Conda is a popular alternative:

conda create -n synthesizers python=3.11
conda activate synthesizers
pip install synthesizers

Usage

Functional abstraction

The functional abstraction manipulates states that can be initalized by the pre-defined Load object and manipulated by functions such as the meta function Synthesize:

from synthesizers import Load
Load("mstz/breast").Synthesize(split_size=0.8, gen_count=10000, eval_target_col="is_cancer", save_name="breast.xlsx", save_key="synth")

In this case, Load loads a dataset on breast cancer fromt the Huggingface Hub, resulting in a state containing just a train dataset. This state is then expanded by the Synthesize function, which splits the train dataset into train and test datasets, trains a GAN model, generates a synth dataset, computes eval information, and saves the synthetic data to an Excel file.

The meta function Synthesize can be broken up into separate functions for the individual steps:

from synthesizers import Load
Load("mstz/breast").Split(size=0.8).Train().Generate(count=10000).Evaluate(target_col="is_cancer").Save(name="breast.xlsx", key="synth")

This version can be used to resuse intermediate states, e.g., to generate and save synthetic datasets of different sizes reusing the same trained model:

from synthesizers import Load
state = Load("mstz/breast").Split(size=0.8).Train()
for count in (100, 1000, 10000, 100000):
    state.Generate(count=count).Save(name=f"breast-{count}.csv", key="synth")

It is also useful when it is necessary to store the intermediate state to the file system:

from synthesizers import Load
state = Load("mstz/breast").Split(size=0.8).Train().Save("breast_state")

The saved state can be loaded and resumed as one might expect:

from synthesizers import Load
Load("breast_state").Generate(count=10000).Save(name="breast.csv", key="synth")

The count parameter can be a list or another iterable sequence, indicating that multiple synthetic sets be created. The following code will save two synthetic datasets to breast_1000.csv and breast_100000.csv:

from synthesizers import Load
Load("breast_state").Generate(count=[1000,100000]).Save(name="breast_1000.csv", index=0, key="synth").Save(name="breast_100000.csv", index=1, key="synth")
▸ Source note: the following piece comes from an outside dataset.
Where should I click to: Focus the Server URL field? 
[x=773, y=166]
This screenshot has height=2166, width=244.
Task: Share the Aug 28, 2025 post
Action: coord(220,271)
Multiple parameters are also allowed for the plugin parameter of Train and the size parameter of Split.

Furthermore, the Load function takes either a single dataset or a tuple of such datasets. With the help of the optional jobs parameter (with variants train_jobs, eval_jobs etc.) parameter, the number of concurrent processes can be set. In the following example, we generate synthetic versions of two different splits of two different datasets:

from synthesizers import Load
Load(("mstz/titanic","mstz/breast")).Synthesize(split_size=[0.5,0.8], train_jobs=4, do_eval=False).Save("mstz")

Pipeline abstraction

Internally, the functional abstraction instantiates pipelines to accomplish its functionality. These pipelines can be used as an expressive alternative. Here is a usage example with the synthesis meta pipeline, which again loads the breast cancer dataset from the Huggingface Hub, trains a GAN model, synthesizes 10,000 synthetic records, evaluates it, and saves it as a JSON file:

from synthesizers import pipeline
pipeline("synthesize", split_size=0.8, gen_count=10000, eval_target_col="is_cancer", save_name="breast.json", save_key="synth")("mstz/breast")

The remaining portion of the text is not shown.